## THE INPUT:
_ _ _ _ _

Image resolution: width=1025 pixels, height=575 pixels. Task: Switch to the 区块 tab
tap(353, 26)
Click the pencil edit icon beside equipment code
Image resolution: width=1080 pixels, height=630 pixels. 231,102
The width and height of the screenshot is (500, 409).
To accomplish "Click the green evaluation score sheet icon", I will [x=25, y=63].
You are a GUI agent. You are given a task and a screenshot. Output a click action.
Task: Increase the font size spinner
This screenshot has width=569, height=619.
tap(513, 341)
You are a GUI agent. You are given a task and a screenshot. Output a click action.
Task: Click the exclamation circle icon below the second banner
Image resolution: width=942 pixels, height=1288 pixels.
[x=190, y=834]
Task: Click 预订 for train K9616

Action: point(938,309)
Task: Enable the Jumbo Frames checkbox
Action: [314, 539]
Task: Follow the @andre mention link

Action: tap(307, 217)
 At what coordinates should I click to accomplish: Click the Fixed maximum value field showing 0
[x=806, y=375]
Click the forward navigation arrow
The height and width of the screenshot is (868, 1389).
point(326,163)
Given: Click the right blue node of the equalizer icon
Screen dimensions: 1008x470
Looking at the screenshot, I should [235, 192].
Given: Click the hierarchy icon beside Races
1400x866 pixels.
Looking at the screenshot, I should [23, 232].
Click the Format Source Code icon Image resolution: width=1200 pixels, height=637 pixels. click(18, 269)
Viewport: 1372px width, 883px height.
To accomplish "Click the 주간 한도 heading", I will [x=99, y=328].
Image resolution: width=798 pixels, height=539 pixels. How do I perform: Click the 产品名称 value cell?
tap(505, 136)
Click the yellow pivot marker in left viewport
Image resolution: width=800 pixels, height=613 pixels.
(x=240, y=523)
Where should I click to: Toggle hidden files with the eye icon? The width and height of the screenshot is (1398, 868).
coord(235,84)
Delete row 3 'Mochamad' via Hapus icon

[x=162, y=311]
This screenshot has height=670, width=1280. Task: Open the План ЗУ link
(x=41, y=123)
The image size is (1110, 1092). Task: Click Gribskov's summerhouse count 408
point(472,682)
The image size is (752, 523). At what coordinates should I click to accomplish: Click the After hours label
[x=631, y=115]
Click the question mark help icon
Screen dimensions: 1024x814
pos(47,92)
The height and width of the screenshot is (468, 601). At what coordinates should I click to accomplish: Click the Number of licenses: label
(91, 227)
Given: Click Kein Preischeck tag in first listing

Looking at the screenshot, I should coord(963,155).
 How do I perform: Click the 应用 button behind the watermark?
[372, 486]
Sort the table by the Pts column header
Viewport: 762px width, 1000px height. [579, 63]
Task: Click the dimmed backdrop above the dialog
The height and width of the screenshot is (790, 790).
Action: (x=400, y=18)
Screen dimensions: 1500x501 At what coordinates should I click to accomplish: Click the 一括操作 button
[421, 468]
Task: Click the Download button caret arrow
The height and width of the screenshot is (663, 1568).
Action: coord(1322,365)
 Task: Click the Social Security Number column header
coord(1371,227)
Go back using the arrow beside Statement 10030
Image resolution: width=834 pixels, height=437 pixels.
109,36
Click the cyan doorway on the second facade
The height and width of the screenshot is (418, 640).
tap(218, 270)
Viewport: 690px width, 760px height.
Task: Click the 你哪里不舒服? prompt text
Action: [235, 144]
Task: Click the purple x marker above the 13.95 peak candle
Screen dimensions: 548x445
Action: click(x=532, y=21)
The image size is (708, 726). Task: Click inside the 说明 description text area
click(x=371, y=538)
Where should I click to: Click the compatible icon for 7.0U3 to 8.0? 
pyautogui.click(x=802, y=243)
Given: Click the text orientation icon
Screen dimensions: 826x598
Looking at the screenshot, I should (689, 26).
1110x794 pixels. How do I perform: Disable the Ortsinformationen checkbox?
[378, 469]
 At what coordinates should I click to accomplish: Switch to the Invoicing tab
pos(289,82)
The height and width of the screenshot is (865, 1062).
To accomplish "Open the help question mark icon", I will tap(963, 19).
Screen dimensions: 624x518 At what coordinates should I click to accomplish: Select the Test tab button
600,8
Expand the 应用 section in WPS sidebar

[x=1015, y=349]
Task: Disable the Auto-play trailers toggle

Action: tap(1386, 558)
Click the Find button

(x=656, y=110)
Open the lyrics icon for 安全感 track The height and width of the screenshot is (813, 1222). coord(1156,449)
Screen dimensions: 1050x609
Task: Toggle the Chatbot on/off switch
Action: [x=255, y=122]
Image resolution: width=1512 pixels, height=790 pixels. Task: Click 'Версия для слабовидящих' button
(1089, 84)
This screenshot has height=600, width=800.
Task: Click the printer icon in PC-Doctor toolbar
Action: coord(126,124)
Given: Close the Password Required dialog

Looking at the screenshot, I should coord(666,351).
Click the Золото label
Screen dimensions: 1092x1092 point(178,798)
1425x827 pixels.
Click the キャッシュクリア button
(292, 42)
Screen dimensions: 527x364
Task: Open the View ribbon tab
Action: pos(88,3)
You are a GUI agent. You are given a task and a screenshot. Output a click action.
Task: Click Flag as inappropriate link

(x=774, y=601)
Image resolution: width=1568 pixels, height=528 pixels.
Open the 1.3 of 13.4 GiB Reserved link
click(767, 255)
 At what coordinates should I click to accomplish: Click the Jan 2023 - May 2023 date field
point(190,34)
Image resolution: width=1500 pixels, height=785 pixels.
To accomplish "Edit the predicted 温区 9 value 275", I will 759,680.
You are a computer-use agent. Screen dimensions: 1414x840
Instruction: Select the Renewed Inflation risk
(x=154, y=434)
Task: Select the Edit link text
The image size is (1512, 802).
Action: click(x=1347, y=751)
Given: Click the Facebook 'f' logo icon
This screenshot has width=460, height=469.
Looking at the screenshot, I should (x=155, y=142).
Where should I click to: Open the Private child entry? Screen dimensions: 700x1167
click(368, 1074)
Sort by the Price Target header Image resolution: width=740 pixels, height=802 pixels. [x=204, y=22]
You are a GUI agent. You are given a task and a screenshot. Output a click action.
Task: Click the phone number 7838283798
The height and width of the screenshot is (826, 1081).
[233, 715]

_ _ _ _ _

## THE PROBLEM:
Beginning at the opening line of the data, transcribe each line exactly until you reach the line with "Task: Increase the font size spinner", which you also include, and go no further.

## THE COMPLETED TASK:
Image resolution: width=1025 pixels, height=575 pixels. Task: Switch to the 区块 tab
tap(353, 26)
Click the pencil edit icon beside equipment code
Image resolution: width=1080 pixels, height=630 pixels. 231,102
The width and height of the screenshot is (500, 409).
To accomplish "Click the green evaluation score sheet icon", I will [x=25, y=63].
You are a GUI agent. You are given a task and a screenshot. Output a click action.
Task: Increase the font size spinner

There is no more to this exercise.